My mother was sent to Texas to keep from bein' freed.



"Ad March and Spruce McCrary is the onliest white folks I remember bein'

with. I don't know whether they was our owners or not.



"My father was sent to North Carolina and I never did see him no more.



"After freedom they brought us back here from Texas and we worked on the

McCrary plantation.



"In slavery days mama said she and my father stayed in the woods most of

the time. That's when they was whippin' 'em.

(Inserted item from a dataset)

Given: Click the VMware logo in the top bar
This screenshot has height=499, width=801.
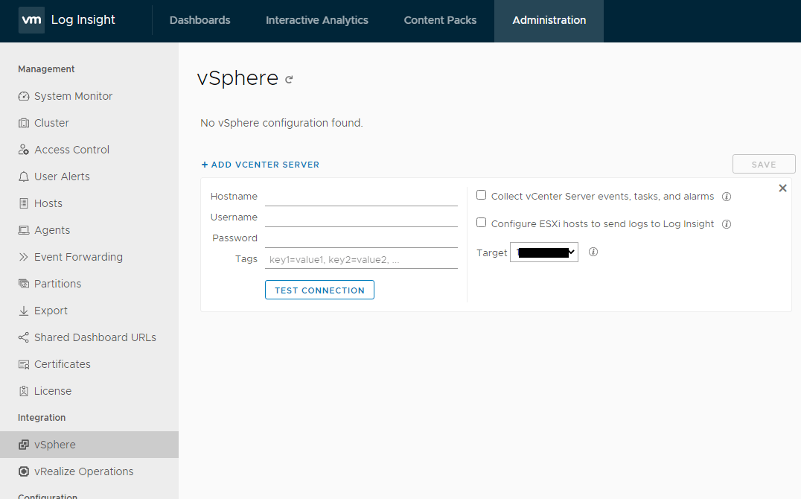Looking at the screenshot, I should [x=31, y=20].
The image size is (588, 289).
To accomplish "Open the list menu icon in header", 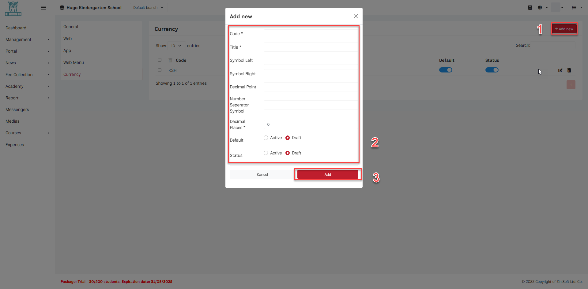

"My mother come from Richmond, Virginia. Petersburg was her town. She

belonged to the Wellses over there.



"After her master got his leg broke, the rest was so mean to her she run

off a couple times, so they sold her. Put her up on the tradin'

block--like goin' to make a speech. Stripped 'em naked. The man bid 'em

off like you'd bid off oxen.



"Mama told me her missis, after her husband died, got so mean to her she

run off till her old missis sold her. They weighed 'em and stripped 'em

naked to see if they was anything wrong with 'em and how they was built

and then bid 'em off.



"Mama said she never would a been in Arkansas if they hadn't been so

mean to her. They were too compulsive on 'em--you know, hard

taskmasters.



"After freedom Ad March went back to North Carolina and Spruce McCrary

come here to Pine Bluff.



"Fust time I moved here in town was in 1888. I stayed ten months, then I

went back to the country. I aimed to go to Fort Smith but I got to

talkin' with my playmates and I didn't have too much money, and I stayed

till I didn't have enough money left to keep me till I could get a job.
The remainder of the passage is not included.